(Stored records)
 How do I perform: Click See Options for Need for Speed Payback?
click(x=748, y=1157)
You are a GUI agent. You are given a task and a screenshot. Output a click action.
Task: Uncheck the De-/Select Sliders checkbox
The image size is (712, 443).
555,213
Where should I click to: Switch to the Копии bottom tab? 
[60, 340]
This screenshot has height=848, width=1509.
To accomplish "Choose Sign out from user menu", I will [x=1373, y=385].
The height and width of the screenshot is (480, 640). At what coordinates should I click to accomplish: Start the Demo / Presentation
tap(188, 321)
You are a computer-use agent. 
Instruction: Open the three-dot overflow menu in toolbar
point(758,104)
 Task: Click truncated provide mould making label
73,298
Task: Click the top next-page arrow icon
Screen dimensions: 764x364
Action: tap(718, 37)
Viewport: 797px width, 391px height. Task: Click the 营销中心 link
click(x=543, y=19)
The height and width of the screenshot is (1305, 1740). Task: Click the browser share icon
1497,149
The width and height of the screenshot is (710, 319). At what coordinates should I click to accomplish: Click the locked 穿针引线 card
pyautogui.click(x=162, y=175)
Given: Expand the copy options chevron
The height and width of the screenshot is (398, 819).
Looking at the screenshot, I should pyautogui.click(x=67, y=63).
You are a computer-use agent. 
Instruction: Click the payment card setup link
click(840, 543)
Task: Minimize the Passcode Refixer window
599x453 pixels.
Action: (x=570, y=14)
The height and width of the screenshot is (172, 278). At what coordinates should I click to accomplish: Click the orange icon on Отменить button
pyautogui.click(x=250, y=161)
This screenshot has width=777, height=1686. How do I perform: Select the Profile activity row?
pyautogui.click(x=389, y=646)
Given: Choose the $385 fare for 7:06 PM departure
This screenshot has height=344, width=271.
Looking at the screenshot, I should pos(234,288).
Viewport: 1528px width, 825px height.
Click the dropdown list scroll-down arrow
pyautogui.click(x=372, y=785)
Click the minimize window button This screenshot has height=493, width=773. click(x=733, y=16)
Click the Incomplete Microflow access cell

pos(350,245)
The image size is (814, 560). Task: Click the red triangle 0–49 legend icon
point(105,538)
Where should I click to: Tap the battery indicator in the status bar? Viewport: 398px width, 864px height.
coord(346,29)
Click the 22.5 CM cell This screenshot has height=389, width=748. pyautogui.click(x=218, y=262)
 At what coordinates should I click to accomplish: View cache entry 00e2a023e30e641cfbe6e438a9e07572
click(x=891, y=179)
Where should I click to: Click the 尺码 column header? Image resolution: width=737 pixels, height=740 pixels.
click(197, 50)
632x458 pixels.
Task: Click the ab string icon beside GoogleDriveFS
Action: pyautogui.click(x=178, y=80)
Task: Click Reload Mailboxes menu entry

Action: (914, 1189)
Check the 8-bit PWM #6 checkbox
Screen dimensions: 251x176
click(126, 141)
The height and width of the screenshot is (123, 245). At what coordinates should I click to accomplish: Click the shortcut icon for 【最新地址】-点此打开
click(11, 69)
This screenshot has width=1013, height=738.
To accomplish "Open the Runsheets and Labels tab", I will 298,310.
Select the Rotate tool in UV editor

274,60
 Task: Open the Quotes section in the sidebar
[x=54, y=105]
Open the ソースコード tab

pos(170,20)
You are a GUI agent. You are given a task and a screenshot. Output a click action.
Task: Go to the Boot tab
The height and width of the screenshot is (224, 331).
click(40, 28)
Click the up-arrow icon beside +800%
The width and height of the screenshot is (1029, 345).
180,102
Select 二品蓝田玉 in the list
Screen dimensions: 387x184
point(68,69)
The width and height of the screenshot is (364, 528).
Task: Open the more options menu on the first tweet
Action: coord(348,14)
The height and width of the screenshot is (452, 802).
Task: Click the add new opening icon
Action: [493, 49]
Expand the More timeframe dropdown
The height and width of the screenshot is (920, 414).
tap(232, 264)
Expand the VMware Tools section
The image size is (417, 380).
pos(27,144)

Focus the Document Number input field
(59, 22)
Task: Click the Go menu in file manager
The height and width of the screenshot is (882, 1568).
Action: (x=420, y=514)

◆ **THE PROBLEM**: Reproduce the lines of the records verbatim, starting at the line containing "The height and width of the screenshot is (1305, 1740)." and ending at the line containing "pyautogui.click(x=162, y=175)", with both of those lines included.

◆ **WRITTEN REPLY**:
The height and width of the screenshot is (1305, 1740). Task: Click the browser share icon
1497,149
The width and height of the screenshot is (710, 319). At what coordinates should I click to accomplish: Click the locked 穿针引线 card
pyautogui.click(x=162, y=175)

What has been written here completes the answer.